REXML gem 3.3.3 to 3.4.1 has a denial-of-service vulnerability when parsing XML with multiple XML declarations.
Vulnerability
Description
REXML, the XML toolkit for Ruby, contains a denial-of-service (DoS) vulnerability in versions 3.3.3 through 3.4.1. The flaw is triggered when parsing XML documents that include multiple XML declarations. The root cause lies in insufficient validation of XML declarations during parsing, which can lead to excessive resource consumption [1][2].
Exploitation
An attacker can exploit this vulnerability by providing a crafted XML document containing multiple XML declarations to an application that parses untrusted XML data. No authentication is required; the attack can be delivered via any vector that allows XML input to be processed by a vulnerable REXML version. The vulnerability is present in the parsing logic, specifically in how the gem handles repeated declarations without proper termination [1][2].
Impact
Successful exploitation results in a denial-of-service condition, potentially causing the affected application to become unresponsive or crash. This can lead to service disruption for users relying on the application. The vulnerability does not appear to allow code execution or data exfiltration [2].
Mitigation
The vulnerability is patched in REXML gem version 3.4.2 and later. Users are strongly advised to upgrade to the latest version. For those unable to upgrade immediately, limiting exposure can be reduced by avoiding parsing of untrusted XML documents until the patch can be applied [1][2].

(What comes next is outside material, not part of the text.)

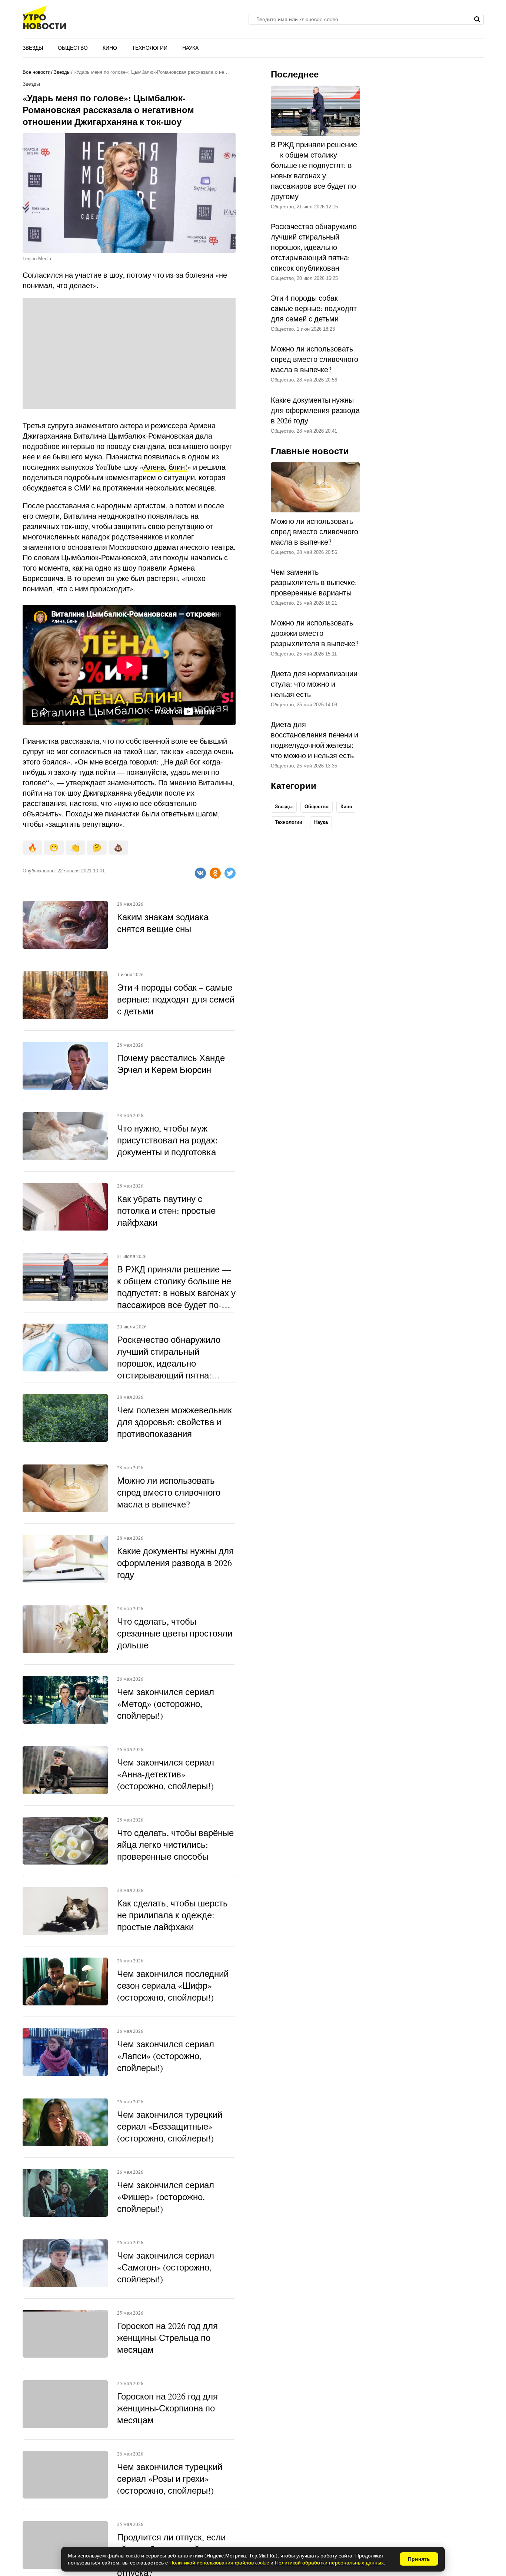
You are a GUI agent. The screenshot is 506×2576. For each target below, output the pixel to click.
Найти (477, 19)
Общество (73, 48)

AI Insight generated on May 19, 2026. Synthesized from this CVE's description and the cited reference URLs; citations are validated against the source bundle.
Affected packages
Versions sourced from the GitHub Security Advisory.
| Package | Affected versions | Patched versions |
|---|---|---|
rexmlRubyGems | >= 3.3.3, < 3.4.2 | 3.4.2 |
Affected products
2- ruby/rexmlv5Range: >= 3.3.3, < 3.4.2
Patches
15859bdeac792Added XML declaration check & `Source#skip_spaces` method (#282)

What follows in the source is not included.